Les théories et pratiques s’agglutinent et, fatalitas, ces mêmes arts majeurs miniaturisés, peinture d’histoire mais sculptée dans le gruyère, tutti frutti aux alentours et au format Voyage Fantastique à la Richard Fleischer en pleine Guerre Froide réenactée par le Printemps arabe s’inversent. C’est que statistiquement ces mêmes propriétés artistiques qui ne devraient plus y être s’incrustent, font mémoire de l’eau (dont le boom médiatique à la fin des années 80 correspond à celle d’une génération fourbissant ses armes à la Villa Arson, autre source jaillissante).
Magnifique ou néfaste baliverne dont Félix Archimède extrait et injecte à la Jurassic Park de sa petite personne l’ambre intime dont à coup de judicieuses piqûres de moustique il nous démontre.
Ainsi en va-t-il de la disputatio du fossile en art qui perdure dans nos sociétés où l’air raréfié heureusement ne manque jamais. Est-il une escroquerie, une controverse, la dernière encore possible, un carottage insertif et réceptif à la fois qui ferait le bonheur assuré du regardeur et de sa légitime paresse? Est-il inclus, exclu, résonnant? Excavé, souterrain comme une
énergie, ressurgit-il alors quoi qu’on touche, assemble, colle, ajoute?

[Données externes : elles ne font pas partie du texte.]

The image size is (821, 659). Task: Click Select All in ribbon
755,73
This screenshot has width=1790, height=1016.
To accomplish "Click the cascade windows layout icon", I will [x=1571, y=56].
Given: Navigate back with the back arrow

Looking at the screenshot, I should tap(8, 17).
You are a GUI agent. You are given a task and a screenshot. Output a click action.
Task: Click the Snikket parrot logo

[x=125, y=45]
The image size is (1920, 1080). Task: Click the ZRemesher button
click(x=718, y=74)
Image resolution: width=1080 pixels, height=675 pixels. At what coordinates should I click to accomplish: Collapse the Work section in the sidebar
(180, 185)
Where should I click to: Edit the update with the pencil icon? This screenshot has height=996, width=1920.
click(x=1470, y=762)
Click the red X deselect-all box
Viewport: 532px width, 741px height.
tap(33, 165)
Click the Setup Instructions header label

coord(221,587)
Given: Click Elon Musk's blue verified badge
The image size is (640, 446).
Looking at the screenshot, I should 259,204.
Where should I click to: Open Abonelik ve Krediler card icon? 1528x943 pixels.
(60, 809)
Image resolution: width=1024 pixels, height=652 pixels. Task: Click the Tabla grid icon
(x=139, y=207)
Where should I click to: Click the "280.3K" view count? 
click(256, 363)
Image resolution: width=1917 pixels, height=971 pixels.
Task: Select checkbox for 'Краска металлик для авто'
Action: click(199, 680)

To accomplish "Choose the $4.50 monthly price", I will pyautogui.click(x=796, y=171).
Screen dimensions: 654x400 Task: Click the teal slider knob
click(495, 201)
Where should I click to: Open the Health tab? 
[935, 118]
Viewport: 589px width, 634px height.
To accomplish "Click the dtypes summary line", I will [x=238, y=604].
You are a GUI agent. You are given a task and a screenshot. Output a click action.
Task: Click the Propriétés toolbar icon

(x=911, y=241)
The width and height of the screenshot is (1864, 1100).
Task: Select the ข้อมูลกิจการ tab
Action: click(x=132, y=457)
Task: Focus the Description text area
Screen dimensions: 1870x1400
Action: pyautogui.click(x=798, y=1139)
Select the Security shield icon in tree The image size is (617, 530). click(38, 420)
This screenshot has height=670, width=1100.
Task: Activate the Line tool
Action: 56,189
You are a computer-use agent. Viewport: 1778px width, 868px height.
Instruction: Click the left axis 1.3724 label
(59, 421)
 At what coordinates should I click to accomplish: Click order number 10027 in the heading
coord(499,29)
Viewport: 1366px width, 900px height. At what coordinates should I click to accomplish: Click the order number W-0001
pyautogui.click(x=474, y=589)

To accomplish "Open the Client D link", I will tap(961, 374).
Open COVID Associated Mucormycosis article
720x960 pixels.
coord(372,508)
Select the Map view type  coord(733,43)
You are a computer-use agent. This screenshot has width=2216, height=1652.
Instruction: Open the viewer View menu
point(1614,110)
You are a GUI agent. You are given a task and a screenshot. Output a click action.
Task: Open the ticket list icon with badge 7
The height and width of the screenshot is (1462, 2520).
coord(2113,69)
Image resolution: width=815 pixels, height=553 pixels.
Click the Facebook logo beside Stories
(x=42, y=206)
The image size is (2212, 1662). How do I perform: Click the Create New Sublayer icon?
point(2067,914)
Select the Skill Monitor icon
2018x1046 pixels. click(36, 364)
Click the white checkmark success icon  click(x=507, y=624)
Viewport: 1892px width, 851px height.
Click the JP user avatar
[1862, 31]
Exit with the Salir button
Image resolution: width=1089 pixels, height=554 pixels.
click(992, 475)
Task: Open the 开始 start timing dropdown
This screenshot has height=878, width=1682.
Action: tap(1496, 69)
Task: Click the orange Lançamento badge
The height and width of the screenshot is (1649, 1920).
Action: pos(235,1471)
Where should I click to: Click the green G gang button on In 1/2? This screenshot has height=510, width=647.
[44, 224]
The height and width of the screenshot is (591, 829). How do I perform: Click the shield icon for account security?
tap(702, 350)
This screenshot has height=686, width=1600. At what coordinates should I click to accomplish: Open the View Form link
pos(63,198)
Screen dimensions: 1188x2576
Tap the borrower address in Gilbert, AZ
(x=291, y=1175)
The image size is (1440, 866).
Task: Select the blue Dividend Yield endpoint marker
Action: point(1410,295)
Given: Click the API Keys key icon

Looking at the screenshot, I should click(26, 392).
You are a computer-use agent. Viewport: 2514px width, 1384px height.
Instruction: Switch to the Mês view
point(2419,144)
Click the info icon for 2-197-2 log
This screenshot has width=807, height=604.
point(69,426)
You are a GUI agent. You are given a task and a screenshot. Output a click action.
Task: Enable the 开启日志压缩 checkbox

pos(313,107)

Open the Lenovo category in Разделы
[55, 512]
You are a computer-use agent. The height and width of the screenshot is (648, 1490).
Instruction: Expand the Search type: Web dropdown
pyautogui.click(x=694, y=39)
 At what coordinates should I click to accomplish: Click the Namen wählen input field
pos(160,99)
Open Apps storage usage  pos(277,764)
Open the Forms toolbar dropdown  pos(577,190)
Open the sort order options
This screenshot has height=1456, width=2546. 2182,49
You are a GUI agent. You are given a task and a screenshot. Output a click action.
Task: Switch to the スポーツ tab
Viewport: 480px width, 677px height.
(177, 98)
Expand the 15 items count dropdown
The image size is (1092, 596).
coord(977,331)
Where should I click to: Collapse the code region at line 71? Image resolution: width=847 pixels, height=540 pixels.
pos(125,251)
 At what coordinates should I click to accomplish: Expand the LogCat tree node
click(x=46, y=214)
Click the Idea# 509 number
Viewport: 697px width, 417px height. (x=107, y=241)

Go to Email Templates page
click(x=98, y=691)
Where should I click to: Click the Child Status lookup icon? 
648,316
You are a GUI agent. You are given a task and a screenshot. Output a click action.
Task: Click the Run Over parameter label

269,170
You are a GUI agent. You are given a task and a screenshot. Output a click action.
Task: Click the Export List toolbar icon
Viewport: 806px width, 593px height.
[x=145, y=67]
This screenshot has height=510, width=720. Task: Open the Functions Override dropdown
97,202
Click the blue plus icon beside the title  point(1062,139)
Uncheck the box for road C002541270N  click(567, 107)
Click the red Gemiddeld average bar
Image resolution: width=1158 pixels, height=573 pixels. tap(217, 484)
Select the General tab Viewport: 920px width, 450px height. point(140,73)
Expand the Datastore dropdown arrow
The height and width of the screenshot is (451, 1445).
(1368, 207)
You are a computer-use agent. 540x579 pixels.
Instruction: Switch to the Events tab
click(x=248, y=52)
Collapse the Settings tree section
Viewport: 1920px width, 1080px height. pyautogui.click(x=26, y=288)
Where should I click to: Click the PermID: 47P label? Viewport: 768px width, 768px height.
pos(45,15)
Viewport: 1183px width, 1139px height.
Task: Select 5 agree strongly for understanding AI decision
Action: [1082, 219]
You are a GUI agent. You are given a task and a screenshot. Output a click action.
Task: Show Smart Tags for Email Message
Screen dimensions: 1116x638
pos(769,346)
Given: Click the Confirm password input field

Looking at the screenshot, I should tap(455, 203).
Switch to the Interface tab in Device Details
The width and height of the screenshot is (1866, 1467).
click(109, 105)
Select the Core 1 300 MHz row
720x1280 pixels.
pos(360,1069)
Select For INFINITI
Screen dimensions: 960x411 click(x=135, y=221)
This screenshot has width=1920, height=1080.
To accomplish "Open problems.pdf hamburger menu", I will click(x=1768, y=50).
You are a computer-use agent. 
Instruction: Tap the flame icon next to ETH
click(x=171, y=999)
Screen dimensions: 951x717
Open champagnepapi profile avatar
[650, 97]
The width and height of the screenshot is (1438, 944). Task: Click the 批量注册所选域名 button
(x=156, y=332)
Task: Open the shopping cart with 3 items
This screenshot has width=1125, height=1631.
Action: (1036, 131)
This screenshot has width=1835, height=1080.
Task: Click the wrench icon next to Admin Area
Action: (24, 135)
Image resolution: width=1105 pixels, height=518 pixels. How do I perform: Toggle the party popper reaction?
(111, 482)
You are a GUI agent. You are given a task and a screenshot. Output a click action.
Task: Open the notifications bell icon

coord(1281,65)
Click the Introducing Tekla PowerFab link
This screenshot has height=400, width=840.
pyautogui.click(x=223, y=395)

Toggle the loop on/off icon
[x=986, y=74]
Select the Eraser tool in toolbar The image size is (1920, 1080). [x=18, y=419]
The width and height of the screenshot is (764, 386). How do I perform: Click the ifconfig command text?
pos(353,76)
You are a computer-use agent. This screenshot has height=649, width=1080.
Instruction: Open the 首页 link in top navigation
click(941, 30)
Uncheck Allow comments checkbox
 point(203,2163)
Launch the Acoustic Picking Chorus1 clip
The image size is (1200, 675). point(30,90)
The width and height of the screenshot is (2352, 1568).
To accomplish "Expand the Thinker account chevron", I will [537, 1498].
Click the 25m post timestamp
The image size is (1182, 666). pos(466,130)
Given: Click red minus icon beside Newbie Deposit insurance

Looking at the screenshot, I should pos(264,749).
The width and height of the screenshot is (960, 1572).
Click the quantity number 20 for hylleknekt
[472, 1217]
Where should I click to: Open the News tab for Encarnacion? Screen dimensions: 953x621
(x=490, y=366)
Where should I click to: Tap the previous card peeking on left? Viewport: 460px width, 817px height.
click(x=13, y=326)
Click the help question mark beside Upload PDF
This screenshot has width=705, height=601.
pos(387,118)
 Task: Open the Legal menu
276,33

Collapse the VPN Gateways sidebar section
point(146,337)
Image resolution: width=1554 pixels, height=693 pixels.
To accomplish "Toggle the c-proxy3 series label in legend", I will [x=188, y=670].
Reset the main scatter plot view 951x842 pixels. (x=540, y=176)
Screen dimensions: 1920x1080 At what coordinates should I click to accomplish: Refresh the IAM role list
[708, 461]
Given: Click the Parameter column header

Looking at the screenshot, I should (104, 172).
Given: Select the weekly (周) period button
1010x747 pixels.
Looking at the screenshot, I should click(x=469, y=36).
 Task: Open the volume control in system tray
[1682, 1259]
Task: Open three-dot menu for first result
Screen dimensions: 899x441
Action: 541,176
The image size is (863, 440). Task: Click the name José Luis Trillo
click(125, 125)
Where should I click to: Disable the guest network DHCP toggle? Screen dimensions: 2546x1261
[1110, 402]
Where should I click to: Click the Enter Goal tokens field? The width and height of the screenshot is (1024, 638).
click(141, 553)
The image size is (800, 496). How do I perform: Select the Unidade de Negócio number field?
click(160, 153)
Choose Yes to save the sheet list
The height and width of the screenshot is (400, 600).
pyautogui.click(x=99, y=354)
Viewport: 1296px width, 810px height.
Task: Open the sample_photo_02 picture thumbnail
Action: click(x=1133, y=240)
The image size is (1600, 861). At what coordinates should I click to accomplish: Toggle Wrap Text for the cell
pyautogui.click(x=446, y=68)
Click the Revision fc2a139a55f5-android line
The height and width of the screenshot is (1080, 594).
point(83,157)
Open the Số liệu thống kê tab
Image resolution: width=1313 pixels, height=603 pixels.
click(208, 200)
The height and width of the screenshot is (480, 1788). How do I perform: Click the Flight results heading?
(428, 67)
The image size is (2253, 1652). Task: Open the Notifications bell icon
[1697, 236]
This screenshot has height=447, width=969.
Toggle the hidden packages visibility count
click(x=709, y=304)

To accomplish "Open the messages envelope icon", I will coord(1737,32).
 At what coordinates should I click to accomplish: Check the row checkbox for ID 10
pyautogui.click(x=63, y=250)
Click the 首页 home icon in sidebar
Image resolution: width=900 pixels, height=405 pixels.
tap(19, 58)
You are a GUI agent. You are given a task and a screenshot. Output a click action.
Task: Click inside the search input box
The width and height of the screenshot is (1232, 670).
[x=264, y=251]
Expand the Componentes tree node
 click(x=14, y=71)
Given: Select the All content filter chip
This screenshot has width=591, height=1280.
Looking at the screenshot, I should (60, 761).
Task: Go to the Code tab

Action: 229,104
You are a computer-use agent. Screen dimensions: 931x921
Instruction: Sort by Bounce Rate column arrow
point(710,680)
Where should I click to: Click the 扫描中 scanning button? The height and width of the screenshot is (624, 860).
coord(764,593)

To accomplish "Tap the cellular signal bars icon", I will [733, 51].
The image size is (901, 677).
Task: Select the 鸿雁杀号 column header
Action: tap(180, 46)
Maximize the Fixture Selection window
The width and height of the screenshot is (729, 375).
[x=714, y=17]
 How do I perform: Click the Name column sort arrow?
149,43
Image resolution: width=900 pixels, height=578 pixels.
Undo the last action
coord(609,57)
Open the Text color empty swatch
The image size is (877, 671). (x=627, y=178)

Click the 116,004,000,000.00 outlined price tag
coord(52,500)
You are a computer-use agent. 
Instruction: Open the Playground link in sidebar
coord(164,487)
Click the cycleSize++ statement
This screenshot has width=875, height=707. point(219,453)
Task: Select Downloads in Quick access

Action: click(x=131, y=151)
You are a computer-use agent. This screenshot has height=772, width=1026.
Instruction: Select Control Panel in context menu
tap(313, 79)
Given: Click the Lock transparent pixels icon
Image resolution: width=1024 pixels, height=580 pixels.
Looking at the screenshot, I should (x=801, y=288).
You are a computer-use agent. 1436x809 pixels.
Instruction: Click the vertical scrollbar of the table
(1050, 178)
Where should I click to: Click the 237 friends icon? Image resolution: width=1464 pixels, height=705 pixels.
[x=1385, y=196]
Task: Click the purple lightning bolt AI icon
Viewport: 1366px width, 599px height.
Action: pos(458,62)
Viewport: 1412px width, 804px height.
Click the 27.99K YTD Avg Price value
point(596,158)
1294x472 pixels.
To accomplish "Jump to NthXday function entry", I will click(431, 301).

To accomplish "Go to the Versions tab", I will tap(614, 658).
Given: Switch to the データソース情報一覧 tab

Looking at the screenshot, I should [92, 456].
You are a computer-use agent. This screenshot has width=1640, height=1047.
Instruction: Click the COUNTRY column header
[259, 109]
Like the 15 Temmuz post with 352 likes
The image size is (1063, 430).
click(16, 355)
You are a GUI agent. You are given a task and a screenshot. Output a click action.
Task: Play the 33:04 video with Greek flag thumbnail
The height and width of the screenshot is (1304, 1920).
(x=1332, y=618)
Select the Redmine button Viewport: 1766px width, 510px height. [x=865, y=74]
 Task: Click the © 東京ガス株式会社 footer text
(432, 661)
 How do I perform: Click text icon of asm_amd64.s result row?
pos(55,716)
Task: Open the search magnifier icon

Tout n’est-il que trace, contact, dent de civilisation, coque d’uréthane extrudé en souvenir ou de blister à propension cancérigène et autre phtalate comme celui qui entoure le Nutella et finit par creuser dans la nature sa roche sédimentée? Ici le fossile mâle s’alliant comme il se doit au faux-cil, à l’ombre martelée du symbole, nous oblige à réexaminer la calcite de nos techniques toujours plus heureuses de compilation et intrusion. Le germe rance était bien là , mais ne fait-il pas poison aussi ? Et Philippe Mayaux de nous contraindre à contempler le lombric priapulien dans la pomme à générescence surréaliste tout en parvenant à dégager la pulpe de la peau de banane sans en avaler le pépin. Ni problème ni scrupule, car l’art, quelle que soit la brièveté des liaisons qu’il fricote, retient dans ses réseaux ordonnés de molécules une nanoseconde de fraction, tandis que, merveilleusement étranges, ses objets durent, durent, durent (ou bien mous, mous, mous).